### SOURCE PASSAGE
BEGIN

The gang was split here, with a few people heading to The Rumsey Wells for a sneaky half of Lagunitas IPA, but the rest of us headed to The Plough which yet again people were fairly pumped for. I had two pints in here - Blonde Ash & Poter, which are always delicious and reliable. Especially the Blonde Ash, in the hot sun!

The Reindeer came next and I was delighted to see Magic Rock High Wire on keg... I ordered a pint as it would have been rude not to, then my brother rocked up and bought me another. Yes, I was on my way to being ruined!

After this, Yvan and a couple of others split off to The Fat Cat as he was collecting the City of Ale stamps in order to further decorate Colin the Squid, but the rest of us stuck true to our plan and made it to the White Lion. In retrospect, at this point during the evening, a pint of Milton Marcus Aurelius at 7.5% was not wise, but it was delicious. I think I had another beer here, but I can't be sure what it was as I wasn't bothering to use Untappd much!

My final stop of the night was The Plasterers where they were having a fined Vs unfined beer tasting but I didn't get involved. I was contacted by Ben earlier in the week with a beer list and asked to choose one to have on for my birthday crawl, that Yvan was going to deliver... I chose Moor Nor'Hop so I probably had about 4 pints of this, as well as Oakham Citra. People were dropping off here, having to get their trains home. I then went out to meet Emily and bring her to the pub to meet everyone, since she had been ill in the morning so couldn't make it for the full day. It was at this point she decided that it'd be wise to take me home, so I said my goodbyes and we dropped Chris & Katie at the train station.

By all accounts, the others who were still around decided to visit some other pubs in the city but I wouldn't have been able to cope with that!

My night ended by going to KFC, getting confused because I didn't know where the line was then returning with a bottle of Troubadour Magma, much to Emily's confusion! Luckily, my girlfriend is awesome and was happy to drive me to a different KFC so I could get my fix! You've probably seen the photo that Emily took of me later that night, but yeah, that's where the night ended. Drinking cans of beer and passing out in bed!

All in all, it was a fucking brilliant day and I seriously appreciate everyone who came out, especially those who came from far and wide - you are all awesome and I really hope you all had a brilliant day too!

END

### SUPPLIED RECORDS
BEGIN

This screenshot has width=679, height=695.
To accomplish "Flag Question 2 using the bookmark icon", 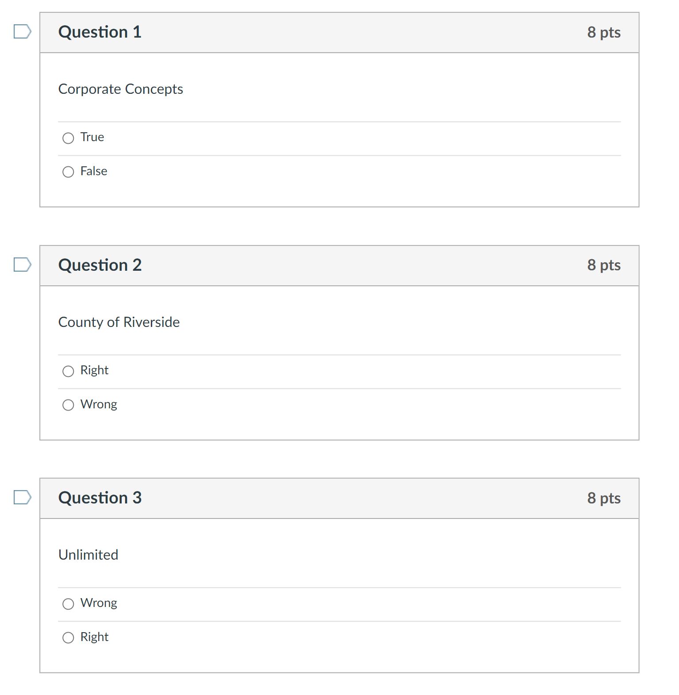I will (x=22, y=264).
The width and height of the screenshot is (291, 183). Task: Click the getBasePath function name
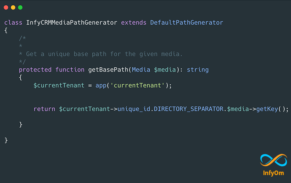coord(108,70)
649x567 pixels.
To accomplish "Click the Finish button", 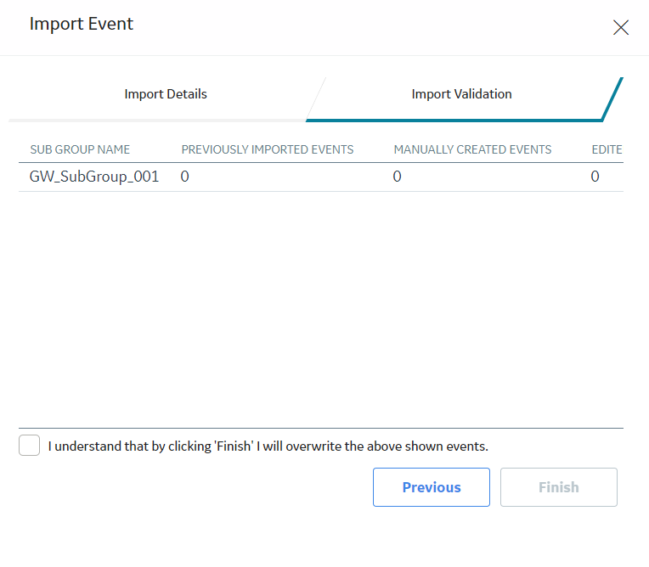I will (559, 487).

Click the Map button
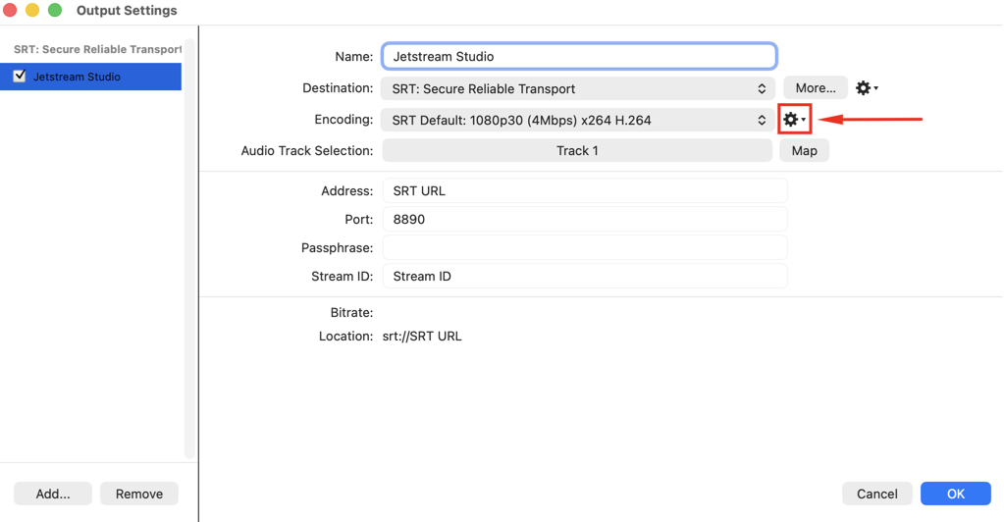804,150
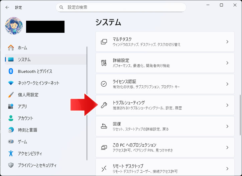Screen dimensions: 242x176
Task: Click the 設定の検索 search field
Action: (x=124, y=7)
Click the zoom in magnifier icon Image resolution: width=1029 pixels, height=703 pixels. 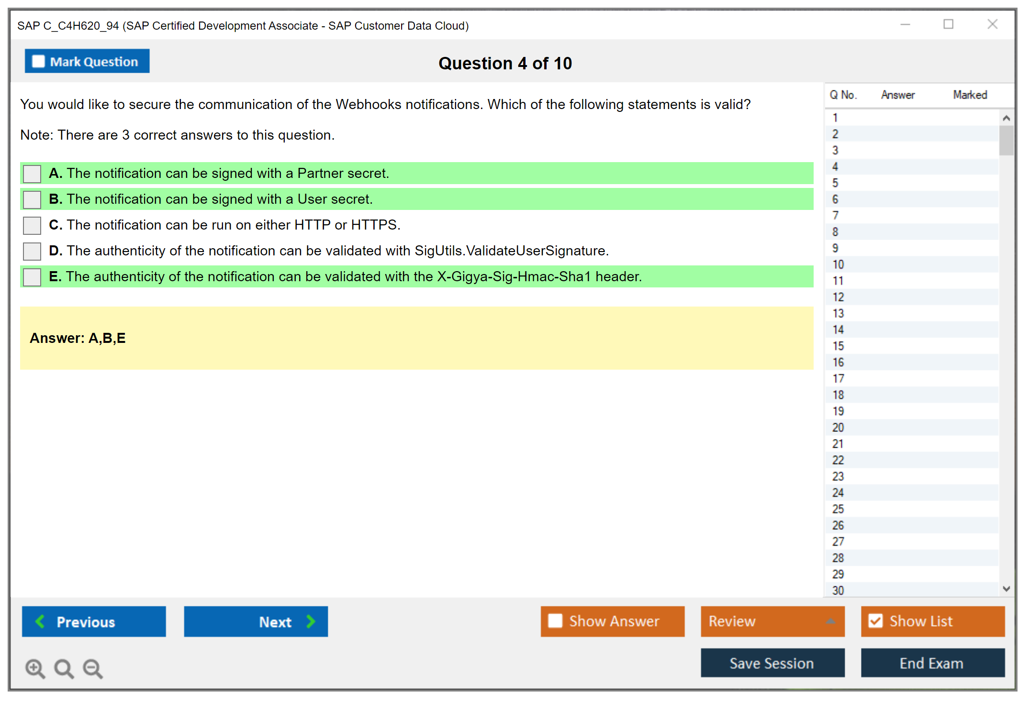(34, 668)
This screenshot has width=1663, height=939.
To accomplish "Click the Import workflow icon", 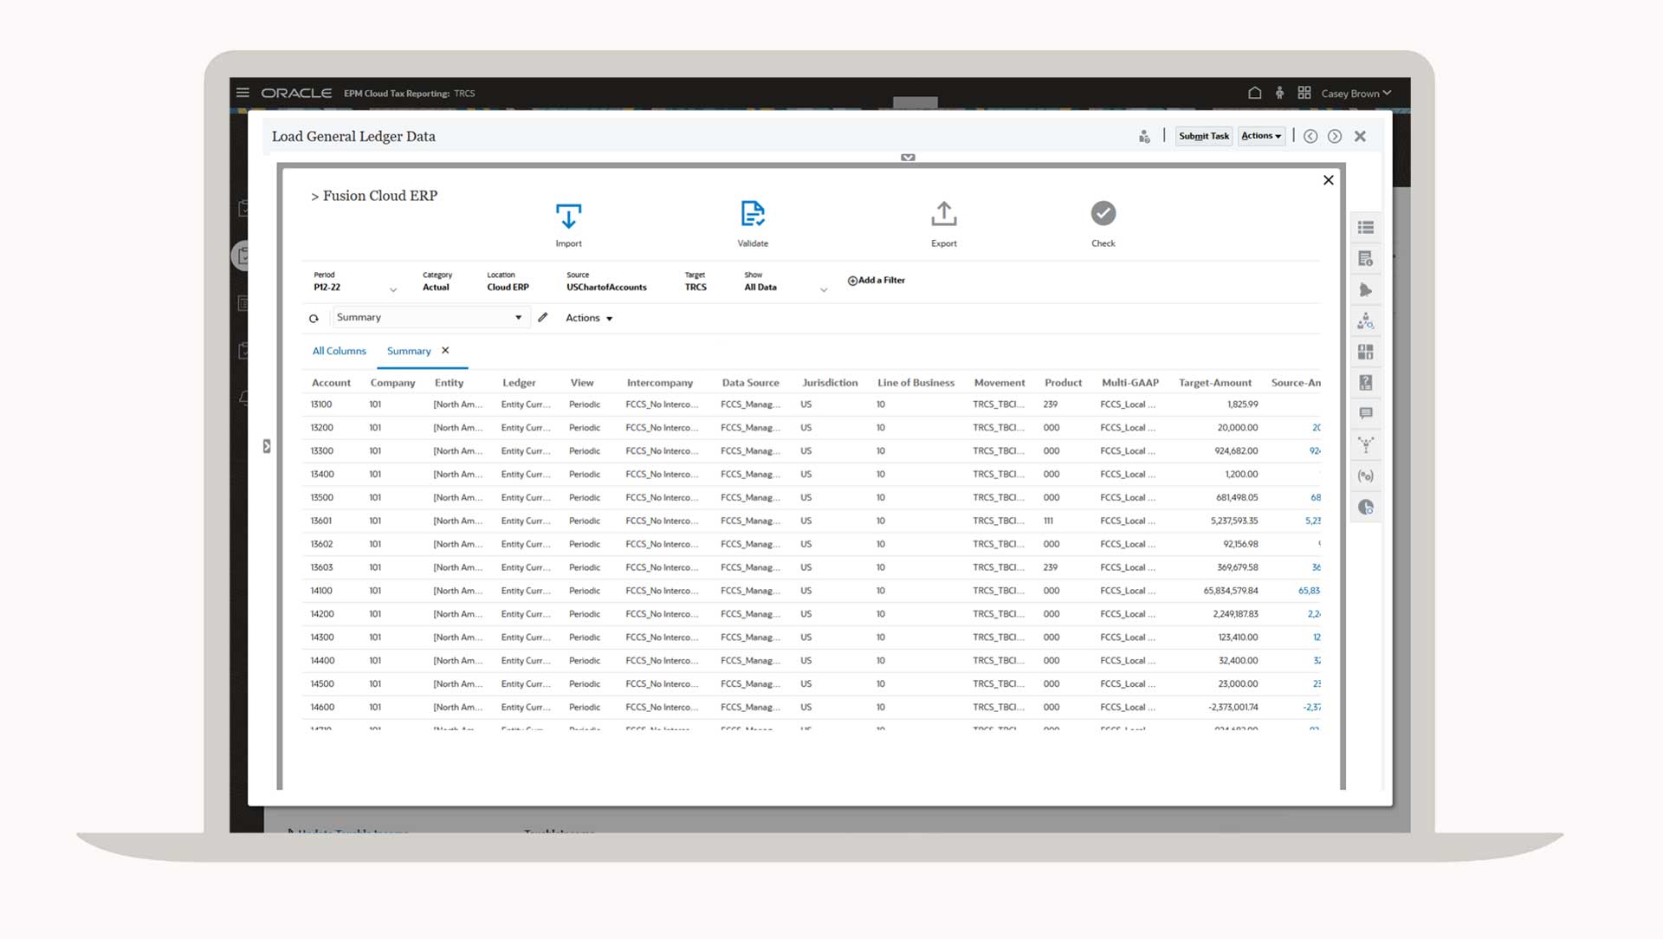I will point(568,216).
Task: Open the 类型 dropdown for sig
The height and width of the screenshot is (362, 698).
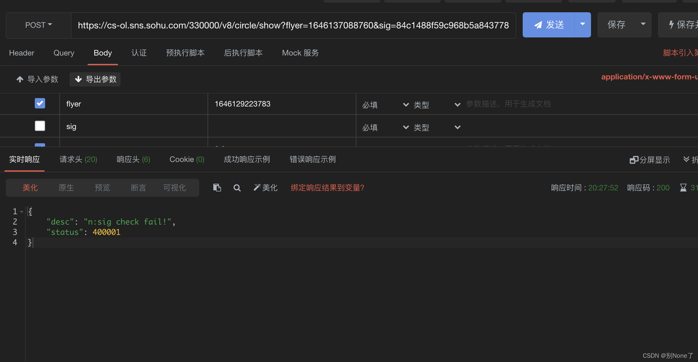Action: point(438,127)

END

### CHALLENGE 1
Name every pub that the pub crawl account mentions by name.
### CHALLENGE 2
Edit the records from the line containing "Task: Open the 类型 dropdown for sig" through the last line of the records, swapping "dropdown" for "menu" and keeping everything else the same. Omit the pictures.
The pub crawl account and the records were taken from unrelated sources.

### FINAL ANSWER 1
The Rumsey Wells, The Plough, The Reindeer, The Fat Cat, the White Lion, The Plasterers

### FINAL ANSWER 2
Task: Open the 类型 menu for sig
The height and width of the screenshot is (362, 698).
Action: point(438,127)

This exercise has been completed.